Support » Developing with WordPress » MySQL encoding and DB backup/restore/transfer issues

  • Resolved theUg


    I’ve got some issues here. I want to let everybody know, that the issues are between two free hosters, apriori possibly crappy, but I’m trying to resolve this situation, and learn in the process, because I have virtually no experience in this.

    1. The site is UTF-8 encoded. The MySQL is UTF-8 encoded as well. Majority of the blogposts are in Russian (cyrillic). So, the site works fine (when it works), no problem with content. However, what bugs me is the representation of the content in DB. If I access DB through phpMyAdmin, all the fields with cyrillyc posts, comments, etc. show up in a mumbo jumbo like that: ообще оченÑ.

      I also noticed, that “collation” field in wp_ tables have value of latin1_swedish_ci. What is collation in DB terms, and why it has such peculiar choice of value?
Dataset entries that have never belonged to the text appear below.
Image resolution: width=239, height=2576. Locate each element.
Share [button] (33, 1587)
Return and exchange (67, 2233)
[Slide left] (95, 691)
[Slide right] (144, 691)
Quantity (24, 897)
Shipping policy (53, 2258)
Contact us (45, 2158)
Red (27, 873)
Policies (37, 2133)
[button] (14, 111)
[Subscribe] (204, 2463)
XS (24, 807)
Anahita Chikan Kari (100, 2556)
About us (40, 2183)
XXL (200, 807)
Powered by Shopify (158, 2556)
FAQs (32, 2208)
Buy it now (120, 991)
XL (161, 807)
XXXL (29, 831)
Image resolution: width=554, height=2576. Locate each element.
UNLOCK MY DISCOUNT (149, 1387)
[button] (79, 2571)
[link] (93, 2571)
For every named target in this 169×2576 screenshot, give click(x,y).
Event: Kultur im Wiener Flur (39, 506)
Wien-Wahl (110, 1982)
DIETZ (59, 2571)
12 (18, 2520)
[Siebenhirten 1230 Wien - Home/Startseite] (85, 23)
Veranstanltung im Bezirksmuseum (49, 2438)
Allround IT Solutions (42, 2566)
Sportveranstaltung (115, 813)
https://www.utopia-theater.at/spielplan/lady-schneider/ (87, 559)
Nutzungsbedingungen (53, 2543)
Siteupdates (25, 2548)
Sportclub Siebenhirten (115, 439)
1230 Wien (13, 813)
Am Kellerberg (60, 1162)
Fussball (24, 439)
    2. So, if I backup DB dump as a .sql text file on my machine it shows same обще очРin the text editor. So same way it shows in the other server’s DB after import.

      Now, the interesting thing starts. After import I access website, and most of the content is fine, but some of it is corrupt. It’s only certain letters that are corrupt (I confirmed a few: small (с), (э), (я), and capital (А) and (Н)).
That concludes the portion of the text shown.